• Your task: Return every entry below verbatim, omitting the pictures.
== Available records
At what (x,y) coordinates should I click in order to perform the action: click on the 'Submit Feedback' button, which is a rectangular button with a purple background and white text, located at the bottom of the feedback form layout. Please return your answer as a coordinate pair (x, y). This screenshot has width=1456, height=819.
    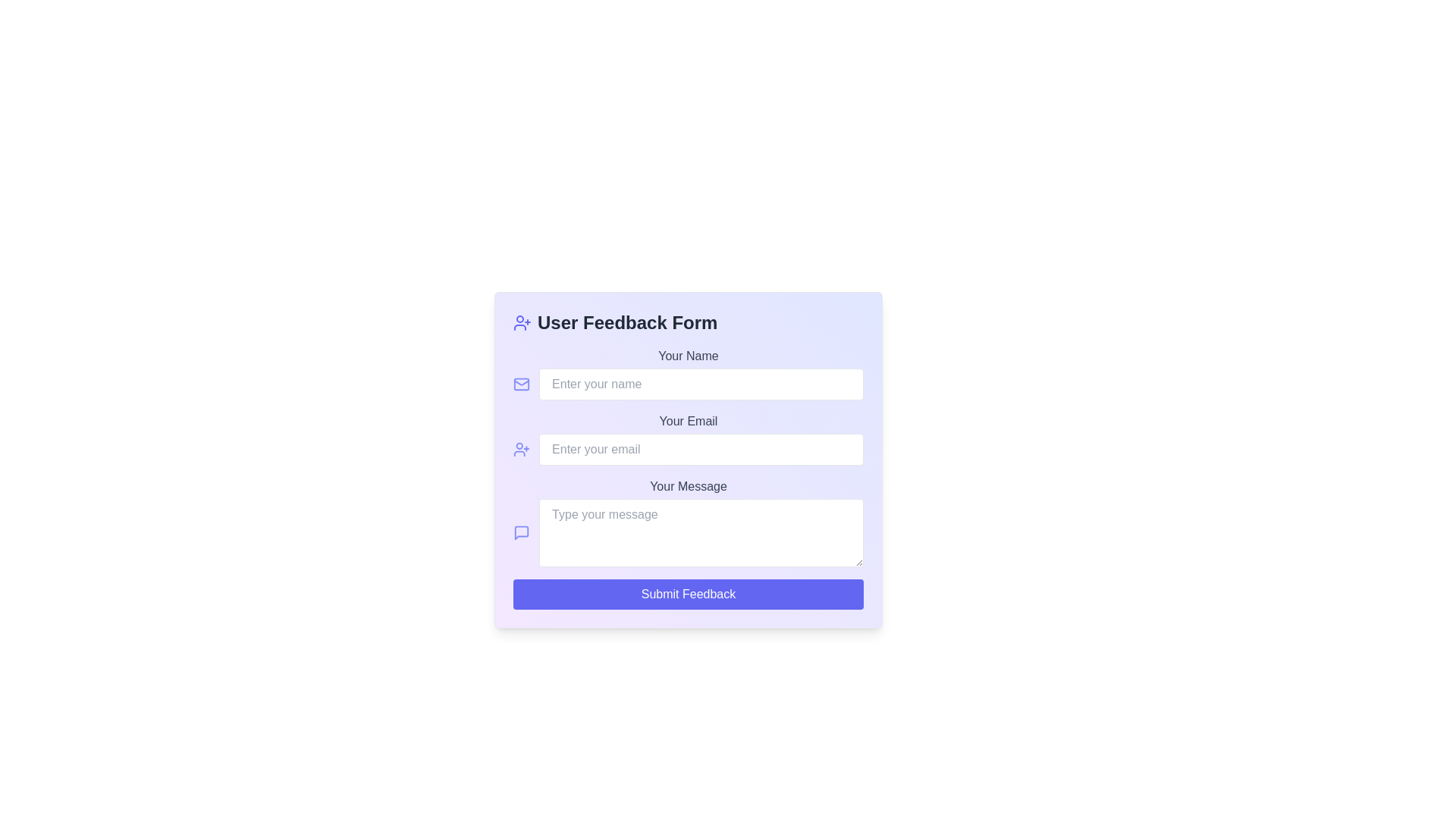
    Looking at the image, I should click on (687, 593).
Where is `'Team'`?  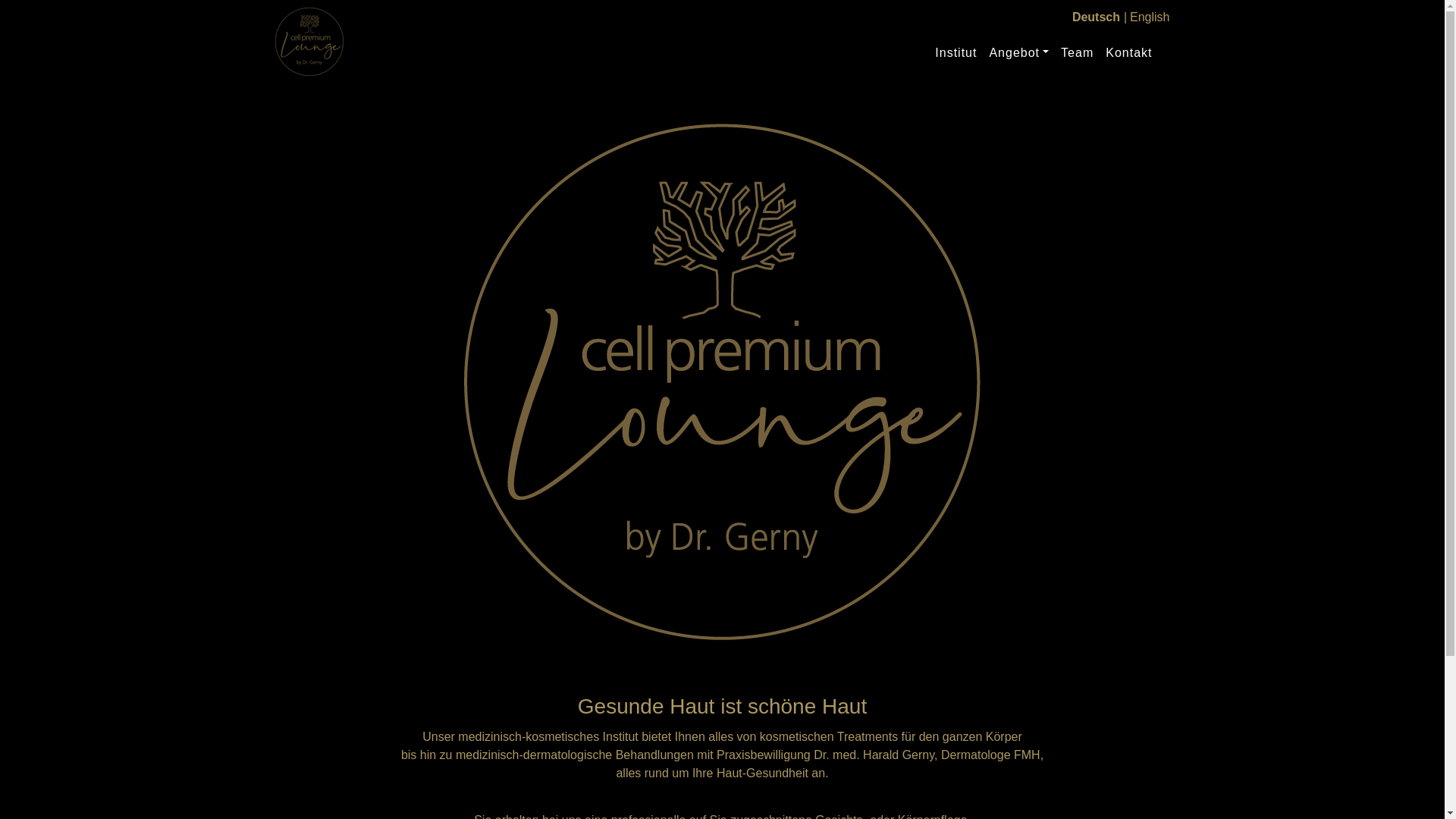
'Team' is located at coordinates (1054, 52).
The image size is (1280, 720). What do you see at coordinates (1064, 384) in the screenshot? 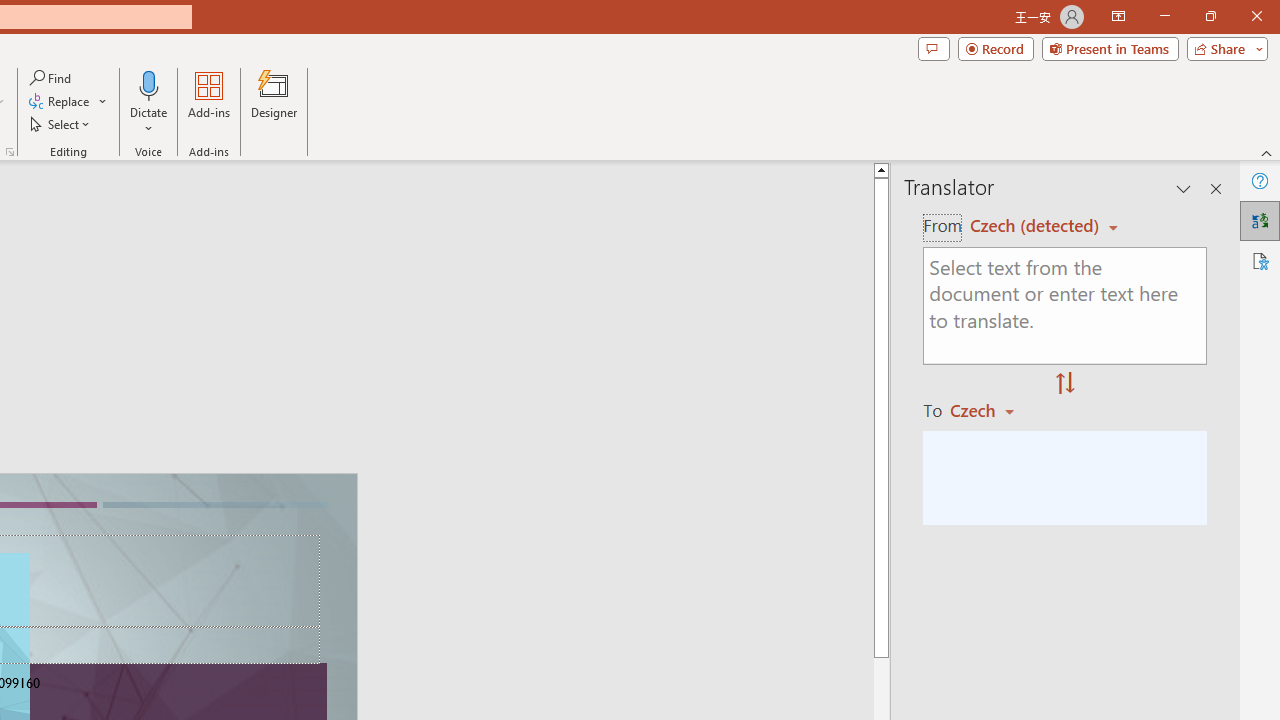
====
• Answer to this exercise:
At what (x,y) coordinates should I click in order to perform the action: click on the 'Submit Feedback' button, which is a rectangular button with a purple background and white text, located at the bottom of the feedback form layout. Please return your answer as a coordinate pair (x, y). This screenshot has width=1456, height=819.
    Looking at the image, I should click on (687, 593).
Where is `'Team'`?  
'Team' is located at coordinates (1054, 52).
The image size is (1280, 720). What do you see at coordinates (1064, 384) in the screenshot? 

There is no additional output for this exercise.